I am a mother of a 19 month old girl. I broke it off with her father about a year ago, and have been dating a new guy for almost 4 months.
I realized a while ago I am in love with him, but I can’t bring myself to tell him for fear of rejection. I actually think he is probably going to break up with me.
I get 2 or 3 days off per week when my ex takes my daughter, and usually take that time to see him. Practically every parent I know (including my mother) judges me harshly for having that much time away from my daughter. I feel like I can’t be a good parent when I do have her as I am swimming in debt and always living paycheck to paycheck.
I don’t do anything anymore; I mostly just lay in bed and let my daughter do whatever. When I don’t have her I clean the house and get drunk. I have been trying to drink less, actually succeeding for the most part, but I still find I want more time off.

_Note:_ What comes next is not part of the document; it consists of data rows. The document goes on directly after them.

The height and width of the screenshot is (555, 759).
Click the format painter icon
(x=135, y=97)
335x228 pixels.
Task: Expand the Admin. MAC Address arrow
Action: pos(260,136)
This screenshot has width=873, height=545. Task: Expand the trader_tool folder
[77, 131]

I am shutting everybody out, and having a hard time expressing any sort of love to anyone around me. Sometimes I think I don’t have it in me to love.
I wish I didn’t bring a child into a world where I knew I wouldn’t stay with the father, and knew I don’t have the skills and experience to provide more than basic necessities.
I have been crying for two days straight and my boyfriend is ignoring me. I don’t want to go to counselling since I know exactly what they will say. I have been in counselling for years in the past and already have the skills to help myself, but I just can’t. I want to run away from everything and start fresh in another city, far away.
I feel like I am only hurting my daughter by continuing to be the person I am. I am not fit to be a mother. I know I am selfish, but I feel like I am bringing myself furthur into depression if I continue trying to sacrifice my own happiness for my daughters.
I have attempted suicide in the past, and can feel myself headed in that direction. I don’t know what to do. I am posting this here because I know if I told anyone I know how I feel, they would judge me even more or send me to the psych ward to be fed anti-depressants and chemicals that I know don’t work for me.
I just need someone to give me feedback. Any feedback. I know a lot will be negative, but at least it will be from people who don’t know me personally.
I just need something.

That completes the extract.